Embody and Enliven With the Pancha Vayus

The Pancha Vayus

As integral to asana sadhana as the breath and bandhas, are the Pancha Vayus. These three concepts, breath, bandhas, and vayus, are interlocked and part of each other. They are identified as separate parts of an indivisible whole leading to an embodied and fulfilling yoga practice.
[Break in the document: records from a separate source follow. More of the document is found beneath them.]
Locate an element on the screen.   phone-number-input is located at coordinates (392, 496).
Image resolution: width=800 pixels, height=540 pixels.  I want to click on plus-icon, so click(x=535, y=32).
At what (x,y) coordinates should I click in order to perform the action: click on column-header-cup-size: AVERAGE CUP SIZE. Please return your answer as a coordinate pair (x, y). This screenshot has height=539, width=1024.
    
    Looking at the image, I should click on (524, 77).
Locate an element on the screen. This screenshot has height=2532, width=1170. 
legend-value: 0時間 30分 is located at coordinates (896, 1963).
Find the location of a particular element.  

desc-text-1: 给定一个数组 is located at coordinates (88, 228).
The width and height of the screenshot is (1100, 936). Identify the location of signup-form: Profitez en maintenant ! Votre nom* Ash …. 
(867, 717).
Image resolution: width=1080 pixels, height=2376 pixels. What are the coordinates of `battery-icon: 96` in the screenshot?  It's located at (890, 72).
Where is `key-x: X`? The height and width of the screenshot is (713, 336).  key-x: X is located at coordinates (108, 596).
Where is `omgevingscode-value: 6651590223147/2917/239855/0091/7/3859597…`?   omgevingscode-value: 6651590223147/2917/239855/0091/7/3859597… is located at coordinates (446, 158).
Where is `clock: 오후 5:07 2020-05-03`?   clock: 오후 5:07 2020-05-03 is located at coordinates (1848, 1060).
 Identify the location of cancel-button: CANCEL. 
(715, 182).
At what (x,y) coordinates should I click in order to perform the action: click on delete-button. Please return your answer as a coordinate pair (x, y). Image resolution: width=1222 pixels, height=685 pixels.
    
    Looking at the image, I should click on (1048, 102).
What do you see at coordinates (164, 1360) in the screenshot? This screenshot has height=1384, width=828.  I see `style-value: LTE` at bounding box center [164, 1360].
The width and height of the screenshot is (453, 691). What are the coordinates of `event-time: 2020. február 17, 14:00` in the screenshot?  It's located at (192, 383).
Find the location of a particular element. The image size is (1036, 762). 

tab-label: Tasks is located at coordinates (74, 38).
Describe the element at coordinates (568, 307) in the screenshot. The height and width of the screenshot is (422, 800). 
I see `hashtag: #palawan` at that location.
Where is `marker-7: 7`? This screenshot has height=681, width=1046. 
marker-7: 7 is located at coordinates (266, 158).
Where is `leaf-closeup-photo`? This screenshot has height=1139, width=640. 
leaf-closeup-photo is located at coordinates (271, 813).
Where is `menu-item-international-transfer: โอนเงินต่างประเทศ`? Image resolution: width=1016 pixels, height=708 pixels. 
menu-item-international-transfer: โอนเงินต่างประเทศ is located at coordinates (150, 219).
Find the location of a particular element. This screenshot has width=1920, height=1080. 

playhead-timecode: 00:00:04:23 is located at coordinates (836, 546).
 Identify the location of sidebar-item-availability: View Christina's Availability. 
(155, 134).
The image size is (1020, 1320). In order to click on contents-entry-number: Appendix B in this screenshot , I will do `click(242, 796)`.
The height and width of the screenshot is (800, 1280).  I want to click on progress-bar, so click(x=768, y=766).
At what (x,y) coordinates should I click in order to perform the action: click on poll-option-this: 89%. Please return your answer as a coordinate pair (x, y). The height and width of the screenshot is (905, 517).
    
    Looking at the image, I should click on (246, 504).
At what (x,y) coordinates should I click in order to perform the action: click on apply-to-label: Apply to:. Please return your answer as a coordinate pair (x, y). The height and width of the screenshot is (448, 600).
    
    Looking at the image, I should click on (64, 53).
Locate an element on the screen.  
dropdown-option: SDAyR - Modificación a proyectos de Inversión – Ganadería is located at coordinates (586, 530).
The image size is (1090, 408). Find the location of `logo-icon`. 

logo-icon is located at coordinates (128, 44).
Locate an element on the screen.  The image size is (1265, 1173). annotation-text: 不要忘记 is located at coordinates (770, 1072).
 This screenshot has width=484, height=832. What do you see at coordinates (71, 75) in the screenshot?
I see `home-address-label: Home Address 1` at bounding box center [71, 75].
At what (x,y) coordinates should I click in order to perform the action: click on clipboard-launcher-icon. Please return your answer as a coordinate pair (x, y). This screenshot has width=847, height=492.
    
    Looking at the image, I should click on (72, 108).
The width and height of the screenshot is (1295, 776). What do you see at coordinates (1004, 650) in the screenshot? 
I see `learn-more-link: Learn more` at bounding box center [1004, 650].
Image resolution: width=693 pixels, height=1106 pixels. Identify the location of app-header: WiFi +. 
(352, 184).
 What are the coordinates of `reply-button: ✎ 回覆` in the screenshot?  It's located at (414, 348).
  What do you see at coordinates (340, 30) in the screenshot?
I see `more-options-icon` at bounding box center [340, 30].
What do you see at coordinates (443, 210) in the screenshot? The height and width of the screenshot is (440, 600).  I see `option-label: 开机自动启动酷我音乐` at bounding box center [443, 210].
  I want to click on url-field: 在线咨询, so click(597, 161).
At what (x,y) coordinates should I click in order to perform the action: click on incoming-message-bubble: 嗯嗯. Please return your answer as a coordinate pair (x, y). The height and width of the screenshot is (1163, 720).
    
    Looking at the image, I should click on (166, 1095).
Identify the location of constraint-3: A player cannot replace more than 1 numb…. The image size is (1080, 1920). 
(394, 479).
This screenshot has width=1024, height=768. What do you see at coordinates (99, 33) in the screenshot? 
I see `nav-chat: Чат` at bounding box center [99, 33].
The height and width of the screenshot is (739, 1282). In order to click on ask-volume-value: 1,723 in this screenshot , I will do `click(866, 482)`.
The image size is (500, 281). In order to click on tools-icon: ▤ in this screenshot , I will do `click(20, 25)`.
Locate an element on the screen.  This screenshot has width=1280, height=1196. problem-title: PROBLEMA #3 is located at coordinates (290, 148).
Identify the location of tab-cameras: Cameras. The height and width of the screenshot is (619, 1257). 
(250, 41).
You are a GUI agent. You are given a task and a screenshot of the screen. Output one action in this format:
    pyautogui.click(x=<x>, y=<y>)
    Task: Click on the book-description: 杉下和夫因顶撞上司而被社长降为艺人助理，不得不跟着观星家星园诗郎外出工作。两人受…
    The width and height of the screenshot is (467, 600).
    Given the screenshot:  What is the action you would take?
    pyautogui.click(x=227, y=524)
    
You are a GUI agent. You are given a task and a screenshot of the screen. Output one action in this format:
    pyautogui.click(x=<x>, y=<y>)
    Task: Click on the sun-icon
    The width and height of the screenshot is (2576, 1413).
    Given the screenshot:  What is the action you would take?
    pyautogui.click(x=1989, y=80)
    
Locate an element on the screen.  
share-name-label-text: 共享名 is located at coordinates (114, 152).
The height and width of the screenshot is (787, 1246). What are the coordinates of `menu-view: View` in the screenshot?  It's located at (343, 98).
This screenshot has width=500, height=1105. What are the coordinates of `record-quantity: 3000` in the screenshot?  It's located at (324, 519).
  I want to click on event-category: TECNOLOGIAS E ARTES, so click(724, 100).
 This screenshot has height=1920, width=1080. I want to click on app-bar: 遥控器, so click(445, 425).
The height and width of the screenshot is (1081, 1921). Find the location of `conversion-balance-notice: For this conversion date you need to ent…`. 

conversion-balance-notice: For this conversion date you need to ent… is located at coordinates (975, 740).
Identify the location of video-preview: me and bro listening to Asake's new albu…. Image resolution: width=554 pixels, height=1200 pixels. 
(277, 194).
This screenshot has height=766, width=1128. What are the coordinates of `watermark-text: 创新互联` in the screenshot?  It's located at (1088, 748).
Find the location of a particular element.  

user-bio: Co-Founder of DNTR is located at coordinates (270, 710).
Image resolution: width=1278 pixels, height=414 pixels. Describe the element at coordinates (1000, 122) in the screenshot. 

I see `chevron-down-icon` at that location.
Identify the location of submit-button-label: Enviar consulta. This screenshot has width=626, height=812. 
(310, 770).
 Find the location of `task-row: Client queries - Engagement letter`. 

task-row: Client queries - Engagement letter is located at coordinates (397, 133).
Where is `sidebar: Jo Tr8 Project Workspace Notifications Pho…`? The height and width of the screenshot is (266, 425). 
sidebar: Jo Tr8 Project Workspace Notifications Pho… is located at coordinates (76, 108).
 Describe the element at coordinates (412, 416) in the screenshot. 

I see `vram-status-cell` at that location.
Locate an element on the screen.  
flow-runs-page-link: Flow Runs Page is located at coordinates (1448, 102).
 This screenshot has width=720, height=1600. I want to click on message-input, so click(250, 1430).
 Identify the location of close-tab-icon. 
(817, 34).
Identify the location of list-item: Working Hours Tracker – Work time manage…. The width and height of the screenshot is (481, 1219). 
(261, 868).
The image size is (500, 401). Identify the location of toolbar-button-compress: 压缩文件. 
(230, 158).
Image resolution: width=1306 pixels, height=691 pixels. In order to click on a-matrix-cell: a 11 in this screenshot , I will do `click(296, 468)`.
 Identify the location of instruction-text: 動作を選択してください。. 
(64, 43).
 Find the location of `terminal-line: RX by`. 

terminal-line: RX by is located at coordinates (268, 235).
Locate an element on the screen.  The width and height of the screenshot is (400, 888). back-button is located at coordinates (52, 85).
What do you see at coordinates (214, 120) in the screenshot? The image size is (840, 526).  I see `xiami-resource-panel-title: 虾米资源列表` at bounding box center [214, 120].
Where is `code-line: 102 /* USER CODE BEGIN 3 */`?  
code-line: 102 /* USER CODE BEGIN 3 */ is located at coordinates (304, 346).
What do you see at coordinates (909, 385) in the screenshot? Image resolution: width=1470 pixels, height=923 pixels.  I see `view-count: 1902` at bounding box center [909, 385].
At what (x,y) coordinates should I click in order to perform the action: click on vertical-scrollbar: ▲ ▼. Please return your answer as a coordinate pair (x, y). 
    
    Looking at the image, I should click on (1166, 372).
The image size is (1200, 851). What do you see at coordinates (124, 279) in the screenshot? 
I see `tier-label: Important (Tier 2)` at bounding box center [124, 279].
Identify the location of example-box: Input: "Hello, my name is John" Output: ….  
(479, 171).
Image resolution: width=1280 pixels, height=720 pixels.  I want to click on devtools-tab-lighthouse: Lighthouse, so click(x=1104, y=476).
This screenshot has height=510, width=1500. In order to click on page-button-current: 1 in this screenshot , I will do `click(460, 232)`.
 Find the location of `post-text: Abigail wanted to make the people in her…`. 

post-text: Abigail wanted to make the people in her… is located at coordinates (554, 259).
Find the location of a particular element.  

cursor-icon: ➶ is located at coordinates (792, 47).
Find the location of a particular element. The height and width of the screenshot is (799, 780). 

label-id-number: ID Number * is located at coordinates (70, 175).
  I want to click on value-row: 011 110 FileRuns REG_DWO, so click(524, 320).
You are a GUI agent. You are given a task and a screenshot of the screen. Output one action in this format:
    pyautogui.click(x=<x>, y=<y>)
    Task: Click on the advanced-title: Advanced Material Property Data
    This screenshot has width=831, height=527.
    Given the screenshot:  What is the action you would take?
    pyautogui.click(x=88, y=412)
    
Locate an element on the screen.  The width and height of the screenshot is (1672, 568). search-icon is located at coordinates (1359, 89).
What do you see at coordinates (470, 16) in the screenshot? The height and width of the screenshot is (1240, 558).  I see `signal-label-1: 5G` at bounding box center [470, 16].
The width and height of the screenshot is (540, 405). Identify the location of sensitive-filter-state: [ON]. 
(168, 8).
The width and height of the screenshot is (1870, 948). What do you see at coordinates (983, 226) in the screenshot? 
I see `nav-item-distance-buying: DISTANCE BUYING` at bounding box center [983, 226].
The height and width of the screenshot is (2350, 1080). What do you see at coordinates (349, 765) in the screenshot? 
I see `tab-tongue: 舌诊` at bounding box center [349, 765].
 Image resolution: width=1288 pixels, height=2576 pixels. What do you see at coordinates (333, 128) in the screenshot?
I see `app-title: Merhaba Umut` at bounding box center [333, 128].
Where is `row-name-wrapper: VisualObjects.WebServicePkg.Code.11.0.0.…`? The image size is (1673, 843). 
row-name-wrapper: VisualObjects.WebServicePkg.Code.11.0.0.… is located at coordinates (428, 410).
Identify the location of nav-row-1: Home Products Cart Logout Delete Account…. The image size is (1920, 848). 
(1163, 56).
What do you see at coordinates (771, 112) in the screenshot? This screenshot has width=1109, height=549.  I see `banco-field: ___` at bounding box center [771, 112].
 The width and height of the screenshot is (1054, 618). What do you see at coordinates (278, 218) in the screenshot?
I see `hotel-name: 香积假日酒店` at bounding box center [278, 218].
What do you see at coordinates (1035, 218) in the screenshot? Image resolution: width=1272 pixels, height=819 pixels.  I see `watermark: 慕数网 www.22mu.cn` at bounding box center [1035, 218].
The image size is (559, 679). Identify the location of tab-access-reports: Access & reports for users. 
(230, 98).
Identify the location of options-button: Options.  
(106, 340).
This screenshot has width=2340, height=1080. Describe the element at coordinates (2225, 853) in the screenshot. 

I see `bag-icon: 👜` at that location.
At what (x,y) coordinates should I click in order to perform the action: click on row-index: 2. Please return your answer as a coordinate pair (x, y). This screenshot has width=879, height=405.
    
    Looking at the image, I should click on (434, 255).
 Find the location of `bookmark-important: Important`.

Pancha Vayus translates to five winds, or energy flows. These energetic forces hold the body together, and enable the body to perform its functions, subtle and gross. These five vayus are Prana Vayu, Apana Vayu, Vyana Vayu, Udana Vayu, and Samana Vayu. These are all manifestations of Maha Prana, the cosmic energy manifest in all of us.

The Vayus in Asana

On a physical level, the Pancha Vayus represent the inherent quality of motion. When we balance and tap into the vayus during yoga, the body enlivens and we more fully embody our asanas. We root to rise, find expansion through emptiness, and find ease in strength. It is through the union of opposites that we find ourselves moving with grace and fully alive.

Prana Vayu

This Vayu initiates the action of all other Vayus. It functions between the throat and diaphragm. All respiration and cardiac activity is controlled by Prana. Every organ, muscle, bone, and cell in the body requires the intake of Prana and oxygen. The direction of Prana Vayu is upwards and outwards.

In asana. . .

As Prana Vayu governs the heart space, it is also the energy that helps us open up in backbends. In Cobra it is the buoyancy and fluidity in the heart space that lengthens the spine and expands the chest. In Wheel Pose it is the deep and expansive energy that pushes the heart upward and through the arms.

Apana Vayu

Apana is seated in the abdomen and pelvic floor. It is the downward and outward flow of energy that governs the kidneys, bladder, colon, rectum, bladder, and genitals. This Vayu is grounding, rooting, and relaxing.

In asana. . .

Apana is what ‘sends roots through the feet.’ It is pressing down into the ground and working with gravity. It provides a stable foundation by connection with the Earth and feeds the upward flow of energy. It is felt in standing poses by pushing down through the feet. In Downward Dog and Handstand it is the action of pushing the Earth away with your hands. In seated, prone, and supine poses it is the nurturing and rooted sensation we feel by sinking in and/or pressing down.

Udana Vayu

Udana is the inward and upward flow of energy governing the throat, brain, and face. Its corresponding element is ether. It nourishes and fuels how we interpret our experiences and react to these perceptions. As it is in the throat area, it also governs speech.

In asana. . .

We can access and direct Udana Vayu through inversions as a result of the increased blood and energy flow to the head while we’re upside down. In Shoulderstand, Jalandhara Bandha, or the chin lock, is also used to promote the right function of this vayu by stimulating the area of the throat.

Samana Vayu

Sama means equal. This vayu is the equalizer and located at the center of our bodies in the abdominal area. It is an inward-drawing energy from the peripheral body into the core. It fuels digestion, the liver and spleen, mental peace, and harmony.

In asana. . .

Samana Vayu is felt every time the core engages for Uddiyana Bandha and the belly pulls back and up. In standing poses it is the energetic pull into the body as the limbs expand outwards. In Warrior One it is the energetic pull of the legs into their sockets, the belly to spine, and the energetic hug of the arms towards center line.

Vyana Vayu

Vyana Vayu is the outward-moving energy emanating from the navel. It governs circulation and serves as the outer boundary of the body’s energy system and a connective force for tissues and the other Vayus. It permeates the entire body, coursing through all of the body’s 72,000+ nadis (energetic channels).

In asana. . .

Vyana is expansion rooted in the body’s center. In Warrior Two, it is the energy of the arms reaching away from center line. In Plank, as Samana pulls everything to center and contracts the core, Vyana reaches the heels away and lengthens the spine. In One Legged Crow it is the lift in the back leg as it reaches out and back. By keeping the outward-reaching leg energized and vibrant, the body becomes weightless yet strong.